Veza Clute-Simon appelliert: »Geht am 12. Februar zur Wahl! Macht von eurem demokratischen Grundrecht Gebrauch! Und: Wählt nur die Kandidat*innen und Parteien, die sich klar für die Vergesellschaftung aussprechen.«

Auf der Internetseite dwe-wahl.de soll es ganz einfach sein, die Kandidierenden im eigenen Wahlkreis zu finden, doch bei mehreren Versuchen funktioniert die Suche über die Eingabe des Straßennamens leider nicht. Man kann aber auch überprüfen, welche Mitglieder der aktuellen Fraktionen von SPD, Grünen und Linke sich in der Umfrage für die Umsetzung des Vergesellschaftungs-Volksentscheids ausgesprochen haben und welche nicht.

Bei der SPD bilden die neun Abgeordneten für die Sozialisierung ein Viertel der Fraktion.

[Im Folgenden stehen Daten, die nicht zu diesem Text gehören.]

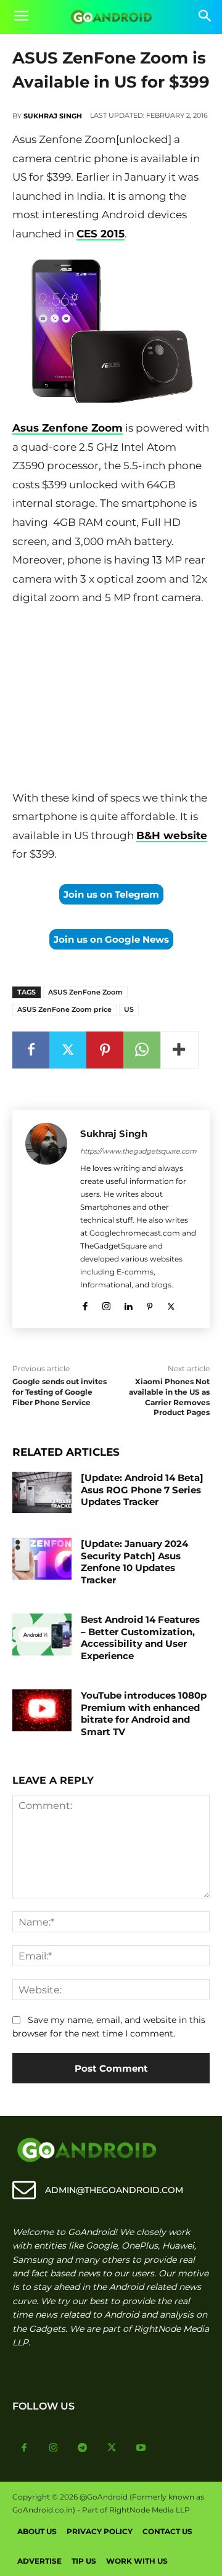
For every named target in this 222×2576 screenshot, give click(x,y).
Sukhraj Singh (52, 116)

Dazu gehört Lars Rauchfuß aus Tempelhof-Schöneberg, der angibt, beim Volksentscheid mit »Nein« gestimmt zu haben. »Maßgeblich ist das Ergebnis der Prüfung durch die Expert*innenkommission«, schreibt er. Bei einem positiven Votum und einer haushälterisch vertretbaren Entschädigungshöhe würde er demnach für ein entsprechendes Gesetz stimmen. Mathias Schulz aus Mitte verweist wie andere Fraktionsmitglieder auf den SPD-Parteitagsbeschluss vom Juni 2022, in dem die Delegierten eine Umsetzung bei positivem Ergebnis der Kommission fordern. »Daran fühle ich mich gebunden«, so Schulz.

»Die Vergesellschaftung ist der beste Weg, diesen nicht enden wollenden Anstieg unserer Mieten endlich zu stoppen«, ist Clute-Simon überzeugt. Doch statt zu enteignen, machten Andreas Geisel und Franziska Giffey »gemeinsame Sache mit der Immobilienlobby«. Es sei nun an der Zeit, diese »Blockadebrocken aus dem Weg zu räumen«.